* **À faire**:
[A] D'après l'article sur le ruisseau de Craponoz et la GEMAPI, pourquoi les recherches sur le problème du ruisseau ont-elles été lancées ?
[B] Recopiez un passage de l'article sur le ruisseau de Craponoz en partant des mots « GEMAPI vous connaissez ? ». Arrêtez-vous après « cette assemblée d’ailleurs. ».

____ Article

Mon chien le ruisseau de Bernin et GEMAPI

Article en pdf : Mon chien le ruisseau de Bernin et GEMAPI par JFC.pdf

GEMAPI vous connaissez ? Le Parisien dans son édition du 15 janvier 2018, après les grandes inondations de la région parisienne, titrait : « Impôts : après la taxe d’habitation, voici la taxe inondation ». Si vous payez une taxe d’habitation ou une taxe foncière (ou les deux) vous pourrez constater combien nos élus du Grésivaudan sont des précurseurs ! Notre communauté de communes est parmi les 200 EPCI (Établissement Public de Coopération Intercommunale) sur 1266 à avoir prélevé cette taxe qui représente en moyenne 6 € par habitant. Mais bien sûr cela peut varier suivant la valeur locative de votre bien. Et cette taxe a été adoptée à l’unanimité ! Comme bon nombre de délibérations de cette assemblée d’ailleurs.

GEMAPI c’est un acronyme plutôt plaisant à l’oreille ! Il signifie : « GEstion des Milieux Aquatiques et Prévention des Inondations ». Sa réalité est plus compliquée, nous y reviendrons.

Et alors, quel rapport entre mon chien et le ruisseau de Craponoz ?

Craponoz 1.jpg

C’est tout simple, pour mon chien et pour moi la marche est un exercice physique indispensable prescrit par toutes les bonnes facultés ! Et ils ne sont pas si nombreux les coins de balade avec son chien, à l’abri des fous du volant ou des maniaques de la gâchette en période de chasse. L’ancien chemin du Teura à Bernin, les berges du ruisseau ou le parcours de santé sur Crolles font partie de ces endroits de détente appréciés des sportifs et des promeneurs de tous âges.

Cela fait déjà quelques années que l’on entend parler de projets d’aménagement de ce ruisseau, des risques de débordements, de rupture des digues, de risques d’inondation. On voit des personnes qui observent la faune et la flore. Les promeneurs en parlent, s’interrogent. Certains évoquent un projet destructeur, on rase tous les arbres et on bétonne. On avance des sommes considérables, de l’ordre de 3 millions d’Euros uniquement pour la partie aval du pont du Plâtre, celui qui relie le chemin des Casernes à Bernin et la rue de la Bouverie sur Crolles.

Le mois de janvier a connu de très fortes précipitations et on a pu lire de très nombreux articles dans la presse locale concernant les dégâts et les conséquences sur les communes et le Grésivaudan.

Concerné par mon lieu de promenade, les risques potentiels et...mes impôts, j’ai commencé à faire quelques recherches. Le moins que l’on puisse dire c’est que le problème ne date pas d’hier. Des études, notre ruisseau de Craponoz en a connu beaucoup dans le passé mais depuis 2003 elles se sont succédé à un rythme plus élevé, pour un montant estimé à 250 000 €.

________
____ Données fournies

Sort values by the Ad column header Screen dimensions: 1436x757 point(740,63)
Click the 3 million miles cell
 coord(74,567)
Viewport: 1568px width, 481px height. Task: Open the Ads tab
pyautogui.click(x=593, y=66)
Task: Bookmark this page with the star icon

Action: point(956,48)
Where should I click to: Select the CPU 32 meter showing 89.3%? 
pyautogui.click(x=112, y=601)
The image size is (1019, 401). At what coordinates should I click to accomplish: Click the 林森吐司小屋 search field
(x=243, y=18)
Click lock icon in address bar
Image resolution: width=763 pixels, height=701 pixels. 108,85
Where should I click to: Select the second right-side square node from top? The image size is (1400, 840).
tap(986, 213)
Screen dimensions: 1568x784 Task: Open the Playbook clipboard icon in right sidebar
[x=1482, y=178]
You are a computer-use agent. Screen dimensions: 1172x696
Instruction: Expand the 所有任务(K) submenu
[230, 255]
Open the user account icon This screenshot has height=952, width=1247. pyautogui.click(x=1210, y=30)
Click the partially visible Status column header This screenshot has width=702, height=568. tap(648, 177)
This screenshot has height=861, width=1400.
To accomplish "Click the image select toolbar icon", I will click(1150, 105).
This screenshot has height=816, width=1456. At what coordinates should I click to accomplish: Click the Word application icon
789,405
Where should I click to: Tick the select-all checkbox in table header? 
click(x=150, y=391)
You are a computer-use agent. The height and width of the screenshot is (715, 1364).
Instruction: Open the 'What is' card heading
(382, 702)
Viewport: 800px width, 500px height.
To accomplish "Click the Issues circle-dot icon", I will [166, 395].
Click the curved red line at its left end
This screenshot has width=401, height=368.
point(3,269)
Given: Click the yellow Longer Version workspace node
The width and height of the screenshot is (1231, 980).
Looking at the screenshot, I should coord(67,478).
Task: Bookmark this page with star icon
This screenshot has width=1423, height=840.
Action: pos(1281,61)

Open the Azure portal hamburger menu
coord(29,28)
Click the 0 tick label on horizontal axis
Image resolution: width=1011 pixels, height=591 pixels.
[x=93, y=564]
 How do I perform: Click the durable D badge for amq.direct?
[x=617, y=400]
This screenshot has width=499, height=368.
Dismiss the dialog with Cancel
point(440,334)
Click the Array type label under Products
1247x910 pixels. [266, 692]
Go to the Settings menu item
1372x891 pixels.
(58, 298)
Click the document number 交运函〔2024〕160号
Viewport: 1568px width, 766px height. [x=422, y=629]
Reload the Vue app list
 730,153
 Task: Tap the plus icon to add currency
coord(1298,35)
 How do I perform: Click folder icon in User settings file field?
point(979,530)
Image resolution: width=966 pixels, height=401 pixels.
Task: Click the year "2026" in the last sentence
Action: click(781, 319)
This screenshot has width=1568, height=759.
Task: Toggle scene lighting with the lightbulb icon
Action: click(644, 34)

________

* **Réponses par tâche**:
[A] Elles ont été lancées parce que le ruisseau est un lieu de promenade pour la personne qui écrit. Il y a aussi les risques potentiels, et l'impôt qu'elle paie.

[B]
GEMAPI vous connaissez ? Le Parisien dans son édition du 15 janvier 2018, après les grandes inondations de la région parisienne, titrait : « Impôts : après la taxe d’habitation, voici la taxe inondation ». Si vous payez une taxe d’habitation ou une taxe foncière (ou les deux) vous pourrez constater combien nos élus du Grésivaudan sont des précurseurs ! Notre communauté de communes est parmi les 200 EPCI (Établissement Public de Coopération Intercommunale) sur 1266 à avoir prélevé cette taxe qui représente en moyenne 6 € par habitant. Mais bien sûr cela peut varier suivant la valeur locative de votre bien. Et cette taxe a été adoptée à l’unanimité ! Comme bon nombre de délibérations de cette assemblée d’ailleurs.